For ALL of my brass scratchbuilding, using either a torch, an iron or my resistance soldering station, I use Supersafe, Superior No. 30 Soldering Flux (gel) available from H & N Electronics here:
http://www.ccis.com/home/hn/It is the best thing that ever happened to my model soldering and it makes a HUGE difference in both the ease of soldering, and in clean-up...and also in the permanency of the joint...meaning ZERO corrosion after decades of being under paint.
Back in the 80's I started building my turnouts by hand, and doing a lot of engine mods on brass imports. I tried the traditional methods, meaning what I could buy at Ernst's (remember them?) and although there were several acid fluxes that worked GREAT in getting the parts to stick together and the solder to flow under minimal heat, I learned the hard way that even after washing my constructions in hot water, neutralizing with baking soda...that after a year or so, the joints started to corrode, and bubble up through the paint.
The problem is, especially with complex, layered assemblies that rinsing doesn't get it all. Yeah, Plumber's Honey (acidic flux) works great on copper pipes for soldering your toilet water supply line together, since water is continually washing it, but for model work, it turns into a nightmare, with lots of hard, precise work becoming ugly and useless over a bit of time.
Now, the vast majority of my soldering is for making turnouts, with the occasional detail part soldered together or stuck on a brass carbody or boiler. Supersafe Superior No. 30 self-neutralizing flux makes these operations exponentially easier than they were before. On some parts, I have not been able to rinse them, such as turnout repairs on the layout...and even after years, there is no sign of any corrosion.
Everybody I know who tries this flux says the same thing I do, and it becomes a main-stay of their modeling solder work.
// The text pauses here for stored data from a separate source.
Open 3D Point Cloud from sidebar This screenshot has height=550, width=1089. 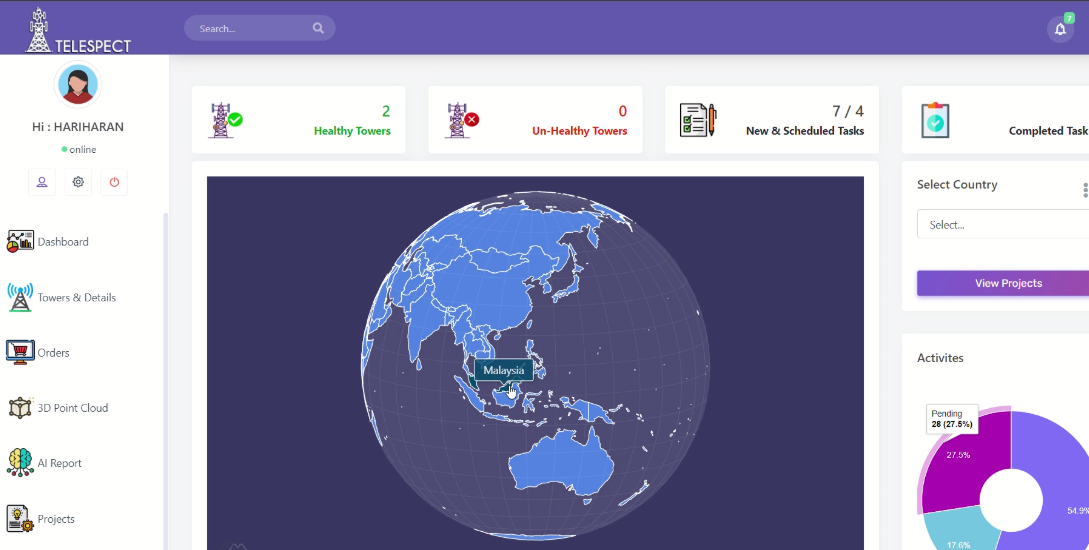click(x=72, y=408)
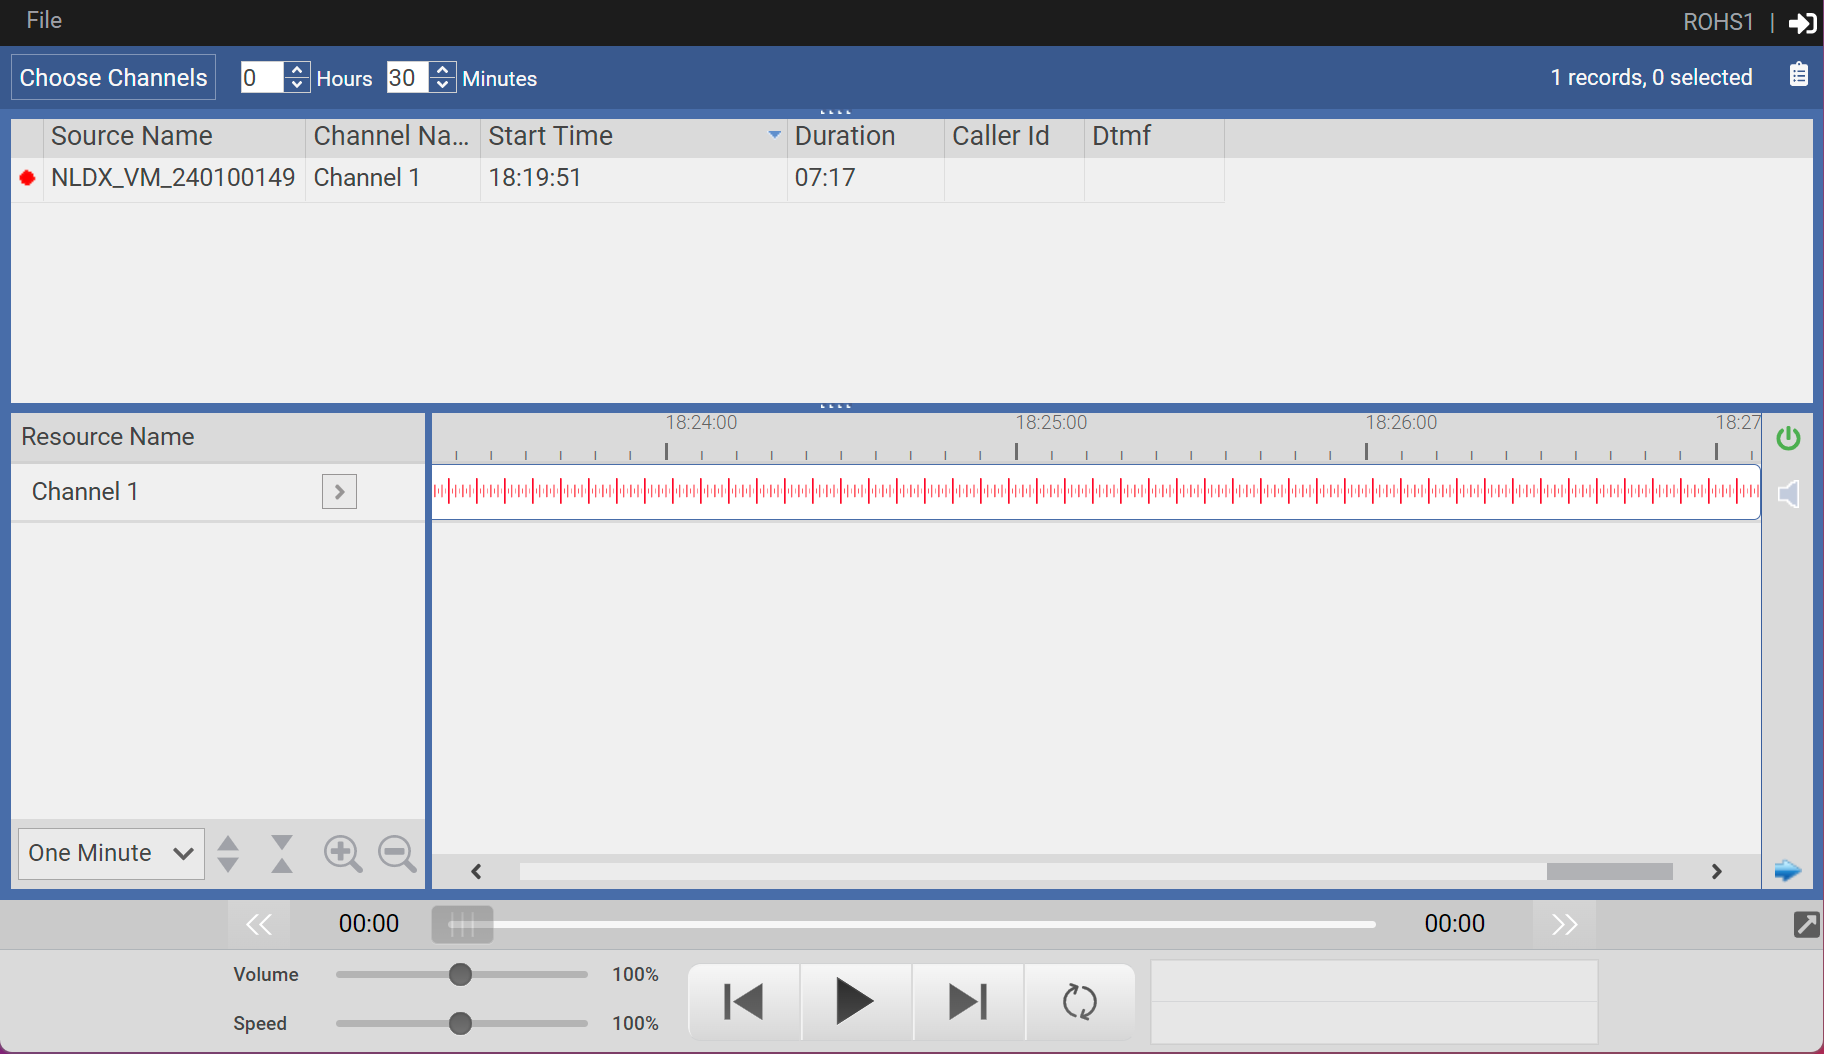
Task: Click the blue arrow icon at the timeline's bottom right
Action: pyautogui.click(x=1787, y=871)
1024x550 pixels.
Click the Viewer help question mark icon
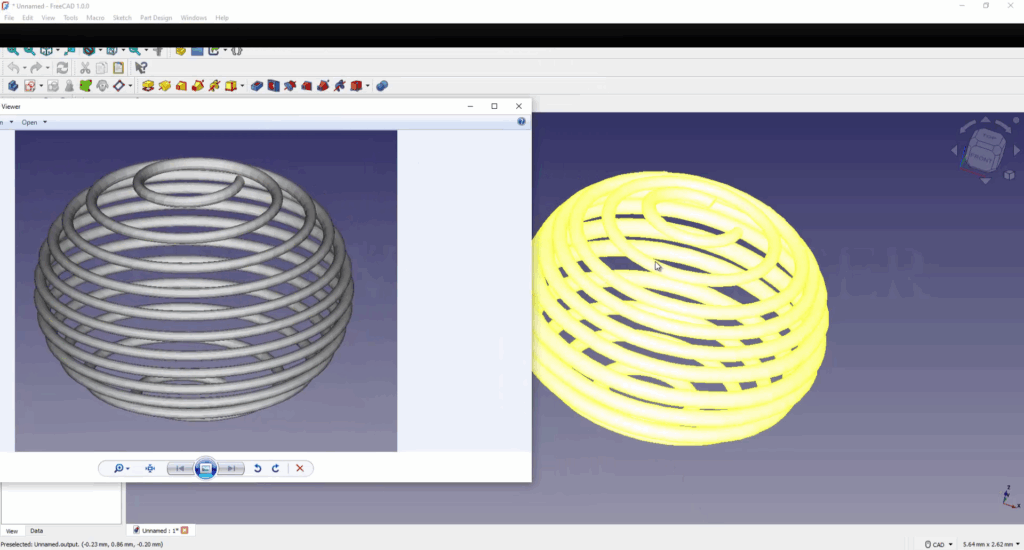521,122
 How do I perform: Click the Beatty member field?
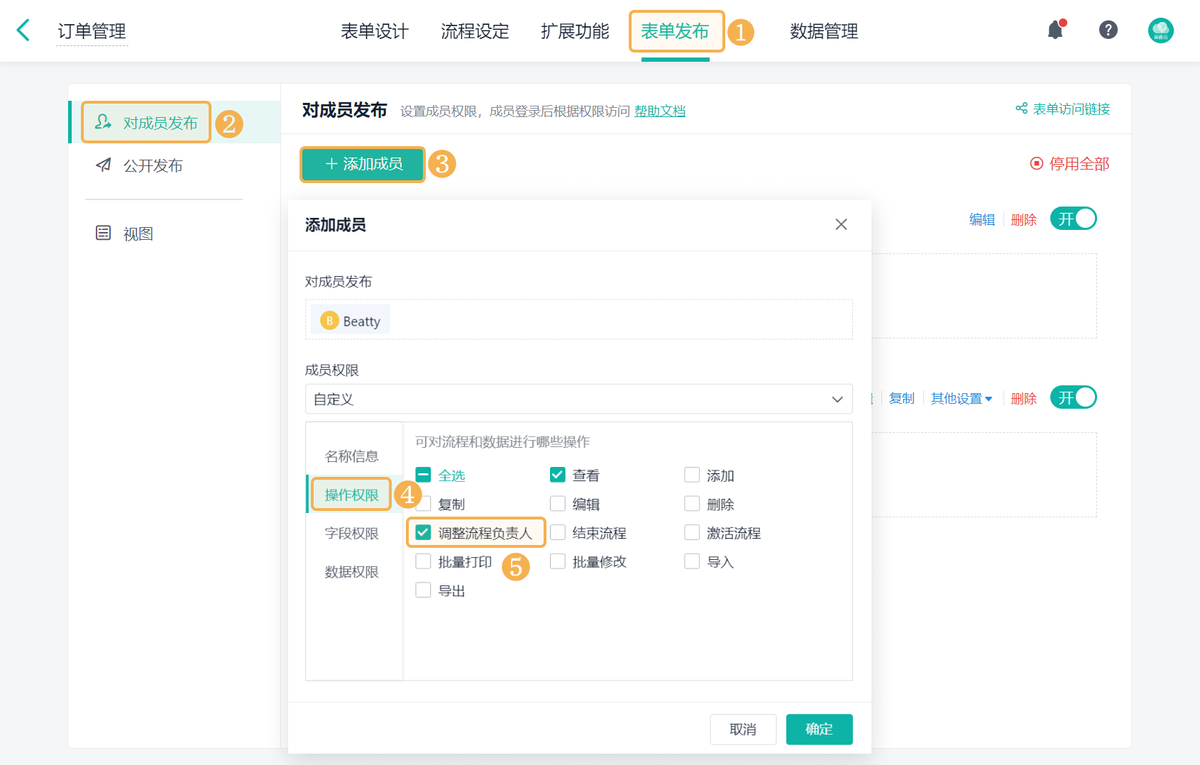pyautogui.click(x=351, y=321)

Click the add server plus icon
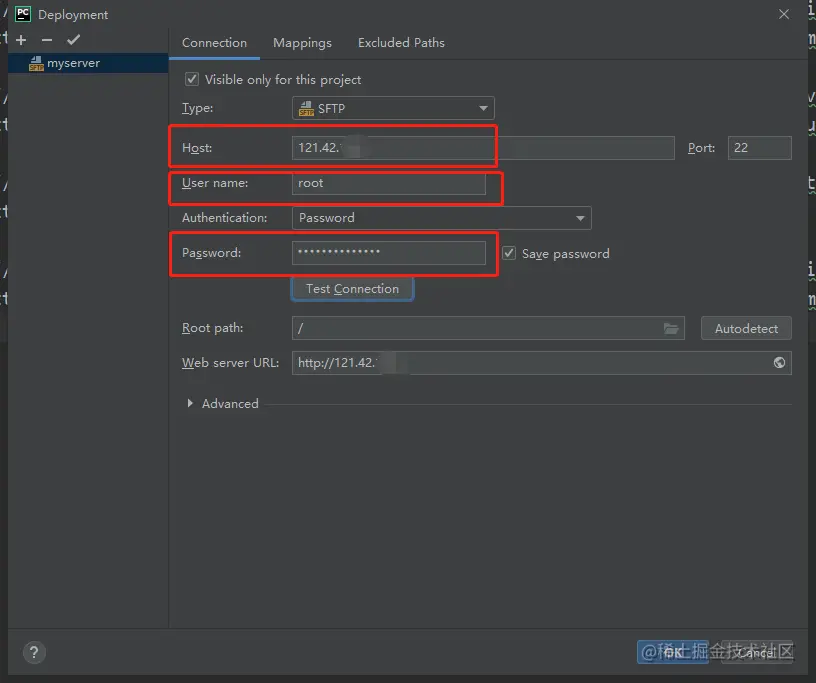[21, 40]
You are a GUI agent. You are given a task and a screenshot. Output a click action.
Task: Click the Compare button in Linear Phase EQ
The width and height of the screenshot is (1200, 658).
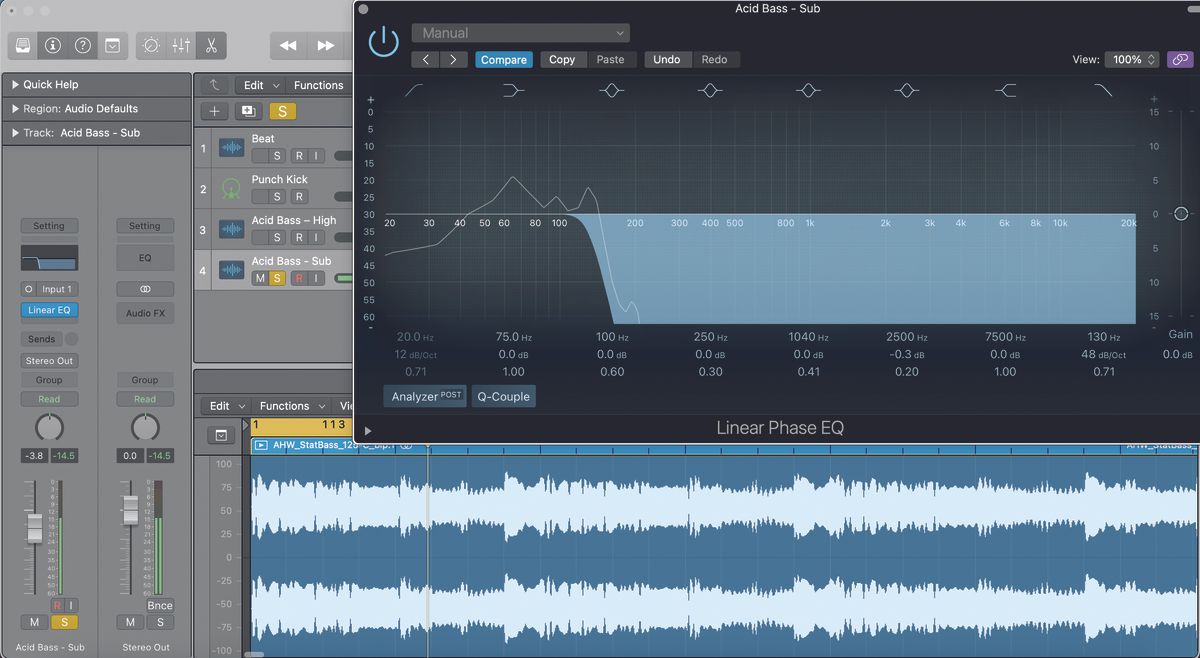coord(503,59)
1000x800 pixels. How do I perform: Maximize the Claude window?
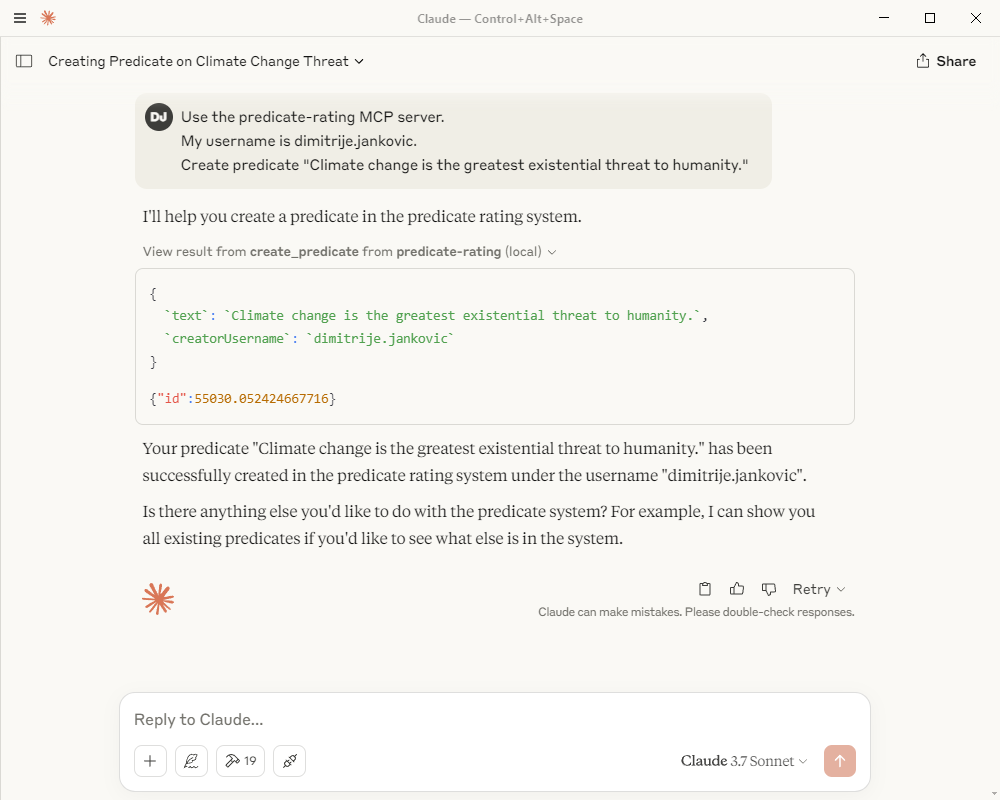pos(930,18)
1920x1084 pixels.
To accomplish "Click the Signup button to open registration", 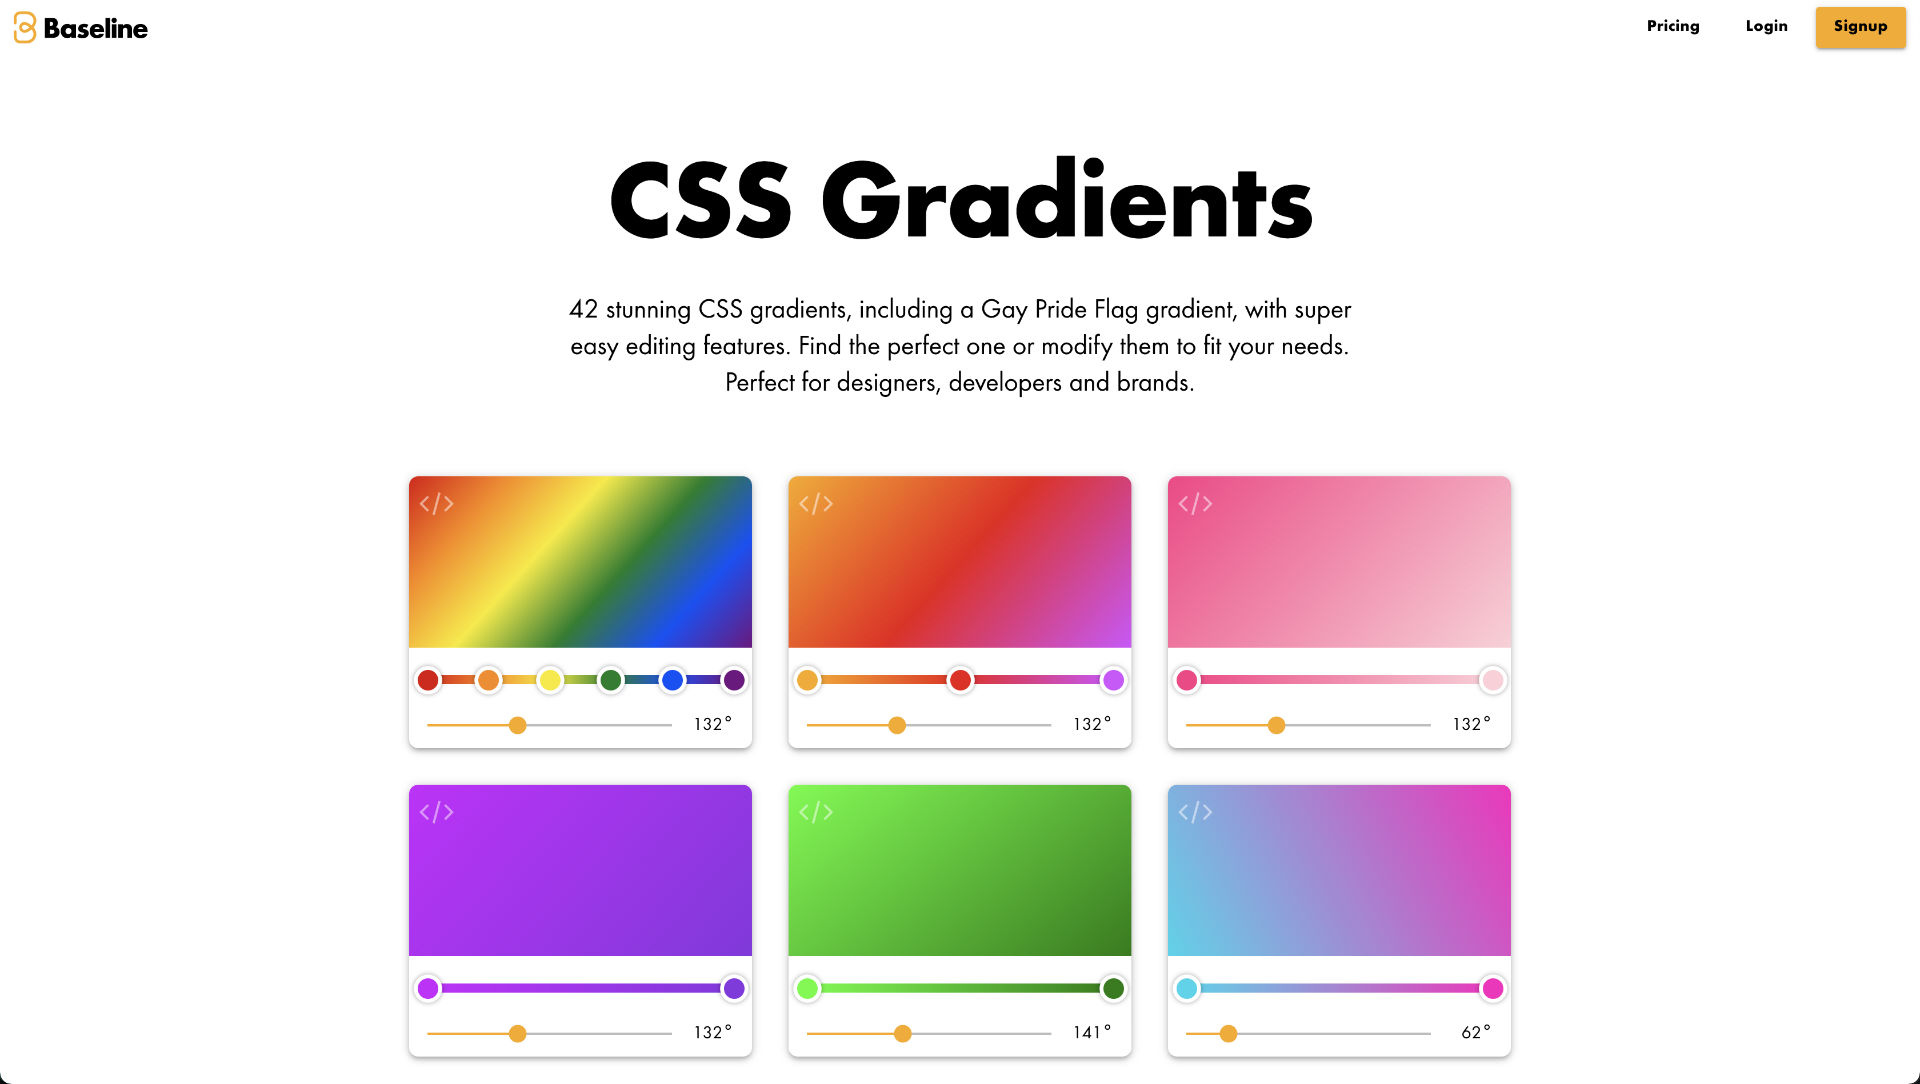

As to types of solder...there's a huge difference between plain old lead solder and alloyed solders as far as strength is concerned. Also, solders melt at different temps, so if you solder with high temp silver-bearing solders first, you can add more details by using a lower temp solder for attaching them.
An excellent, well accepted and widely used low-temp solder is Tix solder, which is not silver bearing, but an iridium/tin/lead...and a few other metals...alloy. It melts at 275 degrees and is advertised as "the strongest soft solder in the world" with a strength of "4300 psi" whatever that means.
I also use H & N Electronic's 96/4 Tin/Silver solder, which melts around 460 degrees, and is advertised as being "five times" stronger than tin/lead solders...using both Tix and H & N's allows layering because of their much different melting temps.
Although Tix makes a good flux too, and is in use widely by the jewelry trade, I still use Supersafe Superior No. 30 for my model work.
On many of my brass models, I don't drill holes and insert grab irons into them...then solder. I use my American Beauty resistance soldering station to both hold and heat pre-bent and tinned grabs (with flattened ends) and solder them directly to the brass car sides or boilers. I have never had one break off yet using either the Tix or H & N siver bearing solders, and to my eye, they also look much more prototypical.
So, yup...if you're concerned about strength, I'd opt for the H & N or Tix solders, and flux 'em with Supersafe Superior No. 30. Using both gives a lot more versatility in assembling your brass pieces too.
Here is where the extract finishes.